§ **Work to complete**:
Print exactly and only the lines that run from the one containing "The height and width of the screenshot is (1109, 2214)." through the end of the material, please, omitting pictures.

··········

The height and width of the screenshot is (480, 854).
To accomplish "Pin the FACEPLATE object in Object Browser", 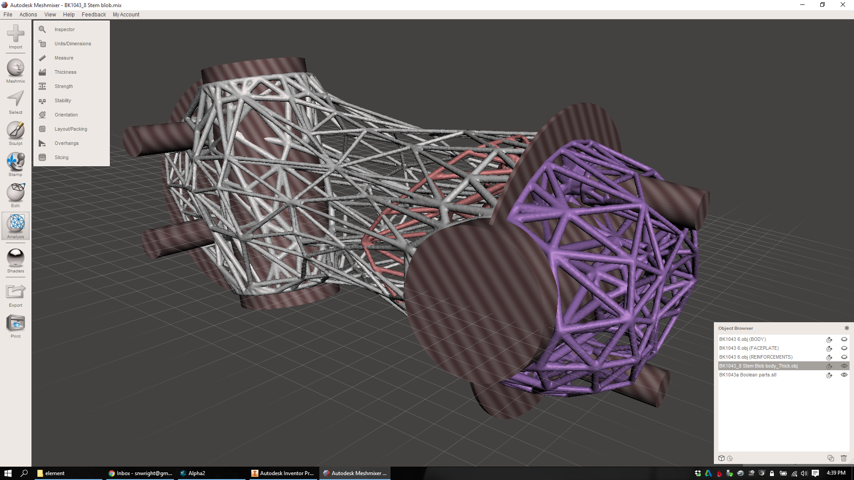I will [829, 348].
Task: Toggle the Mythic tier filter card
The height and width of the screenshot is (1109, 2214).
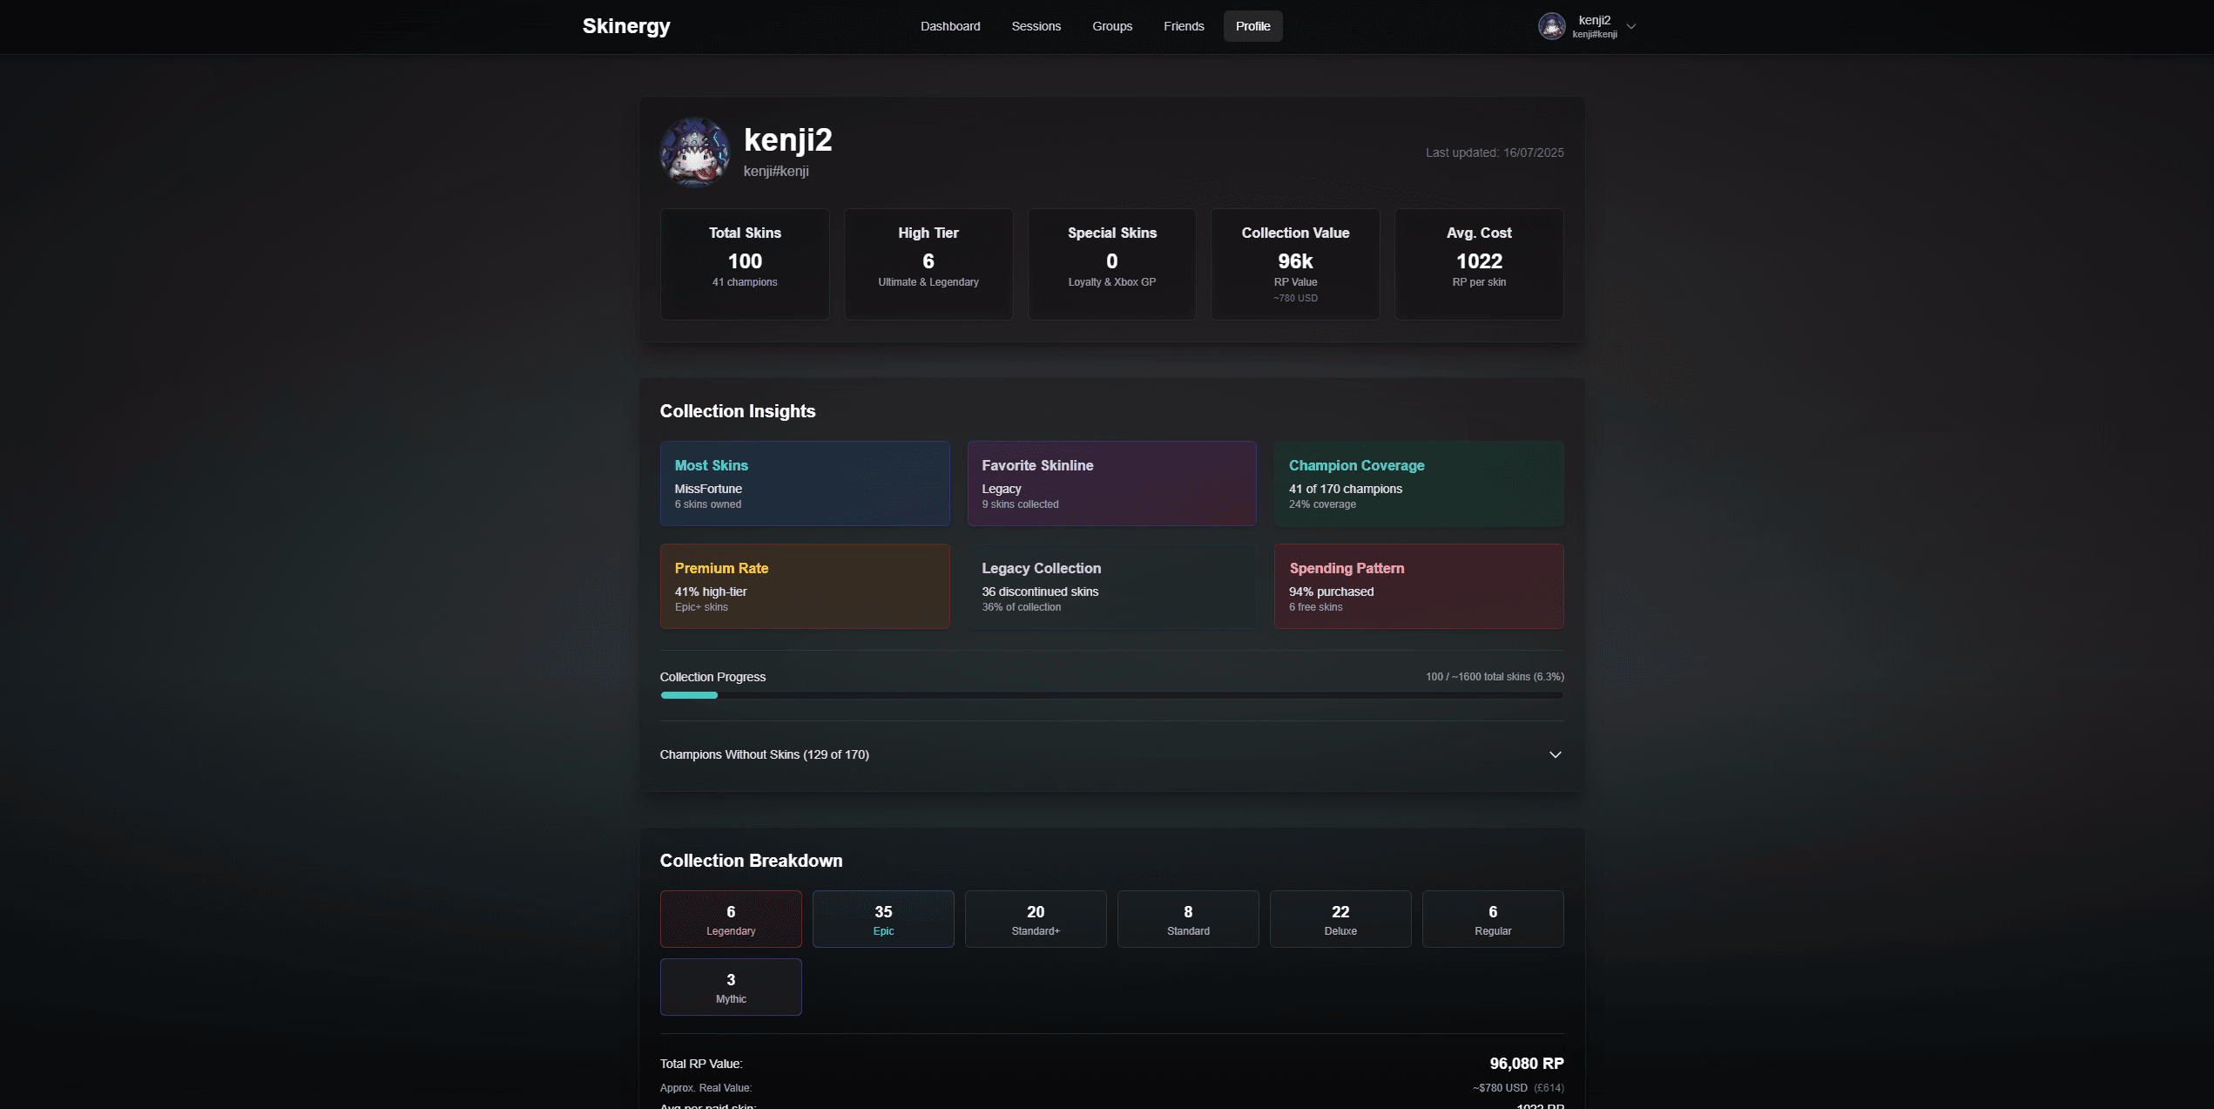Action: click(731, 987)
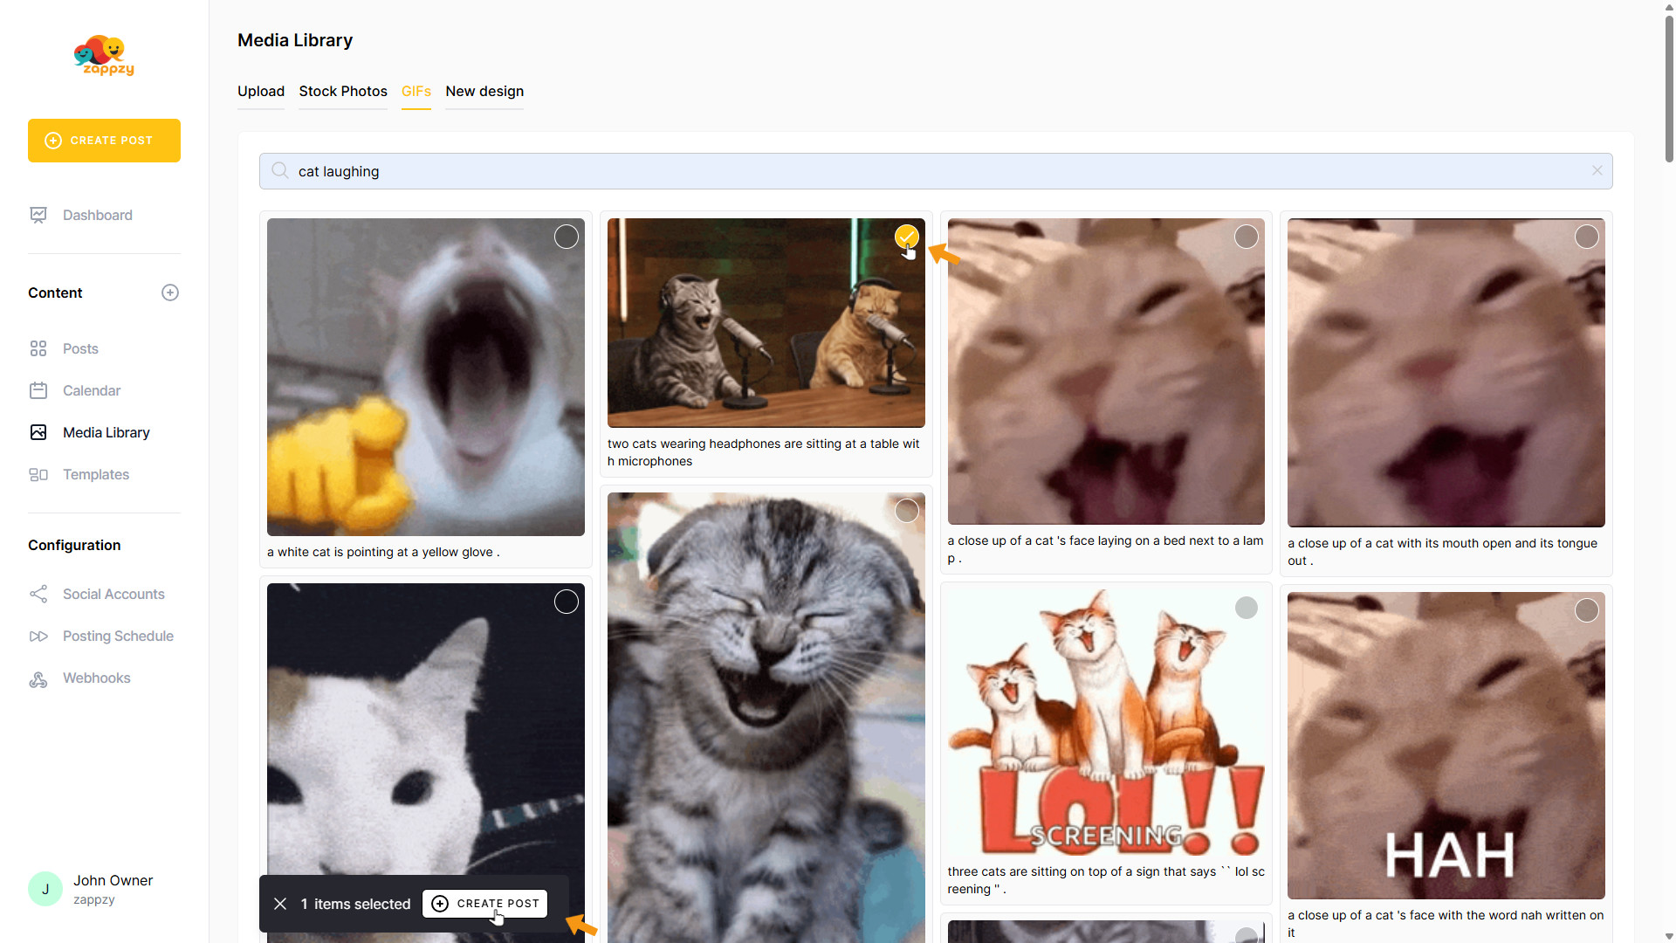Dismiss selection bar with X icon
Image resolution: width=1676 pixels, height=943 pixels.
[280, 904]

··········

§ **Result of this task**:
The height and width of the screenshot is (1109, 2214).
Action: click(731, 987)
Dismiss selection bar with X icon
Image resolution: width=1676 pixels, height=943 pixels.
[280, 904]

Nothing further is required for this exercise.